AUFGABEN BEARBEITEN →
a. Erklären Sie in ein bis drei Sätzen, zu welchem Zweck die Organisationen laut dem Textauszug zur türkischen Diasporapolitik die Narrative der türkischen Regierung verbreiten.
b. Wo wurde laut dem Textauszug zur türkischen Diasporapolitik das Video mit der Rede des UID-Vorsitzenden aufgenommen?
c. Greifen Sie den Textauszug zur türkischen Diasporapolitik nach seinem letzten Satz auf und schreiben Sie ihn weiter.

GEZEIGTER TEXTAUSZUG →

───

Mit rund einer Million Menschen lebt die größte türkische Community in Nordrhein-Westfalen. Diese stellt laut Landesamt für Verfassungsschutz ein erhebliches Mobilisierungs- und Wählerpotenzial dar. Dem werde durch eine oftmals desintegrative türkische Diasporapolitik Rechnung getragen.

Ein wesentlicher Teil dieser Politik bestehe laut Behörde darin, fortwährend und über viele unterschiedliche Kanäle auf vermeintliche oder tatsächliche Fälle von Rassismus, Islamophobie und Türkei-Feindlichkeit der deutschen Gesellschaft und des deutschen Staates hinzuweisen. Demgegenüber würden die Wertschätzung und hohe Bedeutung der in Deutschland lebenden Community für die türkische Regierung herausgestellt. Um Türkeistämmige zu erreichen und eng an die Türkei zu binden, verbreiteten diese Organisationen die Narrative der türkischen Regierung.  

Ein Blick in die Social Media-Kanäle der UID führt vor Augen, was damit gemeint ist. In einem Video, aufgenommen vor dem Präsidentenpalast Erdogans in Ankara, hielt der UID-Vorsitzende Köksal Kus eine Rede vor einer großen Gruppe offenbar aus dem Ausland angereister Menschen. In Europa sei es nicht einfach, AKP- und Erdogan-Anhänger zu sein, sagte Kus. "Dennoch habt ihr gezeigt, dass ihr Erdogans stolze Soldaten seid".

───

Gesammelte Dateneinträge

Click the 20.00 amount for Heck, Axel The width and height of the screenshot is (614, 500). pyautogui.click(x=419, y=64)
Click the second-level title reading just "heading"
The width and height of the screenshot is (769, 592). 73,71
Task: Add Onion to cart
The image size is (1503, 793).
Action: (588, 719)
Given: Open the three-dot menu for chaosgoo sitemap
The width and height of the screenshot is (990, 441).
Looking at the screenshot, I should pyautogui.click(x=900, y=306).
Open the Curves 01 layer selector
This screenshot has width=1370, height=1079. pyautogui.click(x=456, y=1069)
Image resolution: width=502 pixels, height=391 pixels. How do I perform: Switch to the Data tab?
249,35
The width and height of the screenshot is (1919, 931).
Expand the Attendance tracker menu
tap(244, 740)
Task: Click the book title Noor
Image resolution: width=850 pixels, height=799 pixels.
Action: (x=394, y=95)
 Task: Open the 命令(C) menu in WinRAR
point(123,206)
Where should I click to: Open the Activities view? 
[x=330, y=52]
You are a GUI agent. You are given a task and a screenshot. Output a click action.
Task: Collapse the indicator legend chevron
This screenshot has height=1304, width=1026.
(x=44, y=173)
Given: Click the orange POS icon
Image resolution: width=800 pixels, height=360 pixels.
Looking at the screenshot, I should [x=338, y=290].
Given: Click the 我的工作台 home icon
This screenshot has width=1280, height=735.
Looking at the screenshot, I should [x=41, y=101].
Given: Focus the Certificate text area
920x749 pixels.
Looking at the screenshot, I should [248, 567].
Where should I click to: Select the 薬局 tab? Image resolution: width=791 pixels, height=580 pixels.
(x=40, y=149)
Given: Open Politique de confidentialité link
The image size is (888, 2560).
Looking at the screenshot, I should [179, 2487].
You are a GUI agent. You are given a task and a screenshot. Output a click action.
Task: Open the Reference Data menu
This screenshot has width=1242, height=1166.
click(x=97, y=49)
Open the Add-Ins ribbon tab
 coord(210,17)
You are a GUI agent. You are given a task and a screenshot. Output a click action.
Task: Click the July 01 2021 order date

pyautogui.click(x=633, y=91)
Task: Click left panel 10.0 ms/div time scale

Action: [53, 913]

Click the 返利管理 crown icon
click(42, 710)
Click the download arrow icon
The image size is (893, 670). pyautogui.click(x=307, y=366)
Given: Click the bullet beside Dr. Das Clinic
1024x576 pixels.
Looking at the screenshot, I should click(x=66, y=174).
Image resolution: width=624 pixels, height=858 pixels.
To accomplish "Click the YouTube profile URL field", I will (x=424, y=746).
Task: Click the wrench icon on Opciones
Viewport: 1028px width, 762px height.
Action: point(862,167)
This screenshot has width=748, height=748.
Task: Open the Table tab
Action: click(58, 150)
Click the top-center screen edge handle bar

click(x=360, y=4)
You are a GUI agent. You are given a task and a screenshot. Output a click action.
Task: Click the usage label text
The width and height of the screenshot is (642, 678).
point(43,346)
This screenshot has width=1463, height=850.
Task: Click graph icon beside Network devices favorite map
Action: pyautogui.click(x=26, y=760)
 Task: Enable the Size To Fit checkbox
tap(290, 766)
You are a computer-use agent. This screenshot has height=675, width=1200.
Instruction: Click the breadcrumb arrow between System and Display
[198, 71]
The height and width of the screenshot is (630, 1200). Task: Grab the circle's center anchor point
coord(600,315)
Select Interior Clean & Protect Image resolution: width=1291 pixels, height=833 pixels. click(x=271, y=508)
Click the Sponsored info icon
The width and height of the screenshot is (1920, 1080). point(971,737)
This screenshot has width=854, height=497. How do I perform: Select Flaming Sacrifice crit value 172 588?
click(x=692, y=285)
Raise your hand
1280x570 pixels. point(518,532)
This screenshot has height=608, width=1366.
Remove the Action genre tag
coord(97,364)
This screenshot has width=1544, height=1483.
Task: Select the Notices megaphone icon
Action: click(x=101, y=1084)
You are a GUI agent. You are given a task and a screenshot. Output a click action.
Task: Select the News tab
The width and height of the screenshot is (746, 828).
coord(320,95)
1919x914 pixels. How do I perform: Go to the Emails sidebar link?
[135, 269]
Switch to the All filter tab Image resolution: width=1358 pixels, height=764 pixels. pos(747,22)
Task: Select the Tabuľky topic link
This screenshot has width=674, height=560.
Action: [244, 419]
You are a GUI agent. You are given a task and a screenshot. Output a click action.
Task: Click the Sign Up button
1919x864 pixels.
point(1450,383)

───

ANTWORTEN JE AUFGABE →
a. Die Organisationen verbreiten die Narrative der türkischen Regierung, um Türkeistämmige zu erreichen und sie eng an die Türkei zu binden.

b. Vor dem Präsidentenpalast Erdogans in Ankara.

c.
Beifall und Gott-ist-groß-Rufe begleiten die Euphorie. Er fuhr fort: "Bei beiden Wahlgängen habt ihr eine hervorragende Leistung vollbracht. Dieses Heldenepos haben wir gemeinsam geschrieben." Dann marschiert die Gruppe Richtung Palasteingang. Einer gibt den Takt vor: "Auf wessen Seite stehen die Auslandstürken? " rief einer laut, "Auf der Seite des Anführers!", hallt die Antwort zurück.

Nach eigenen Angaben hat die UID den Wahlkampf mit dem AKP-Koordinationszentrum für Auslandswahlen zusammen geführt. Seit einem Jahr hätten sie gemeinsam weltweit in 180 Regionen 750 Vertretungen gebildet, 15.000 Wahlhelfer und mehr als 30.000 Freiwillige für den Wahlkampf mobilisiert.  

Fotos belegen, dass diese Hausbesuche durchgeführt, Broschüren und Geschenke verteilt und die Wähler zu Wahllokalen gefahren haben. Die UID-Vertreter besuchten auch die Wahllokale. Am Wahlabend schauten sie bei der Auszählung in Ankara den Helfern über die Schulter. 

Eine Wahlhelferin der Opposition aus Deutschland erzählt, dass sie diese Visiten zahlreicher UID-Vertreter als äußerst unangenehm und als Versuche zur Einschüchterung empfunden habe.

Die Rolle der Moscheen    

Seit der Einführung des Stimmrechts von Auslandstürken geraten auch häufig Moscheevereine in die Kritik. Ihnen wird vorgeworfen, Wahlkampf für die türkische Regierung zu machen. Auch dieses Mal stehen vor allem die DITIB und die Islamische Gemeinschaft Milli Görüs (IGMG) im Kreuzfeuer. 


 

Der größte muslimische Dachverband DITIB wies die Anschuldigungen zurück. Die Organisation dulde keine Wahlkampfveranstaltungen und Werbung für Parteien in ihren Gemeinden. Wenn diese allerdings den Eingang von DITIB-Einrichtungen als Treffpunkt für Shuttleservices angeben, um die Wähler zu den Wahlurnen zu bringen, habe die DITIB keinen Einfluss darauf.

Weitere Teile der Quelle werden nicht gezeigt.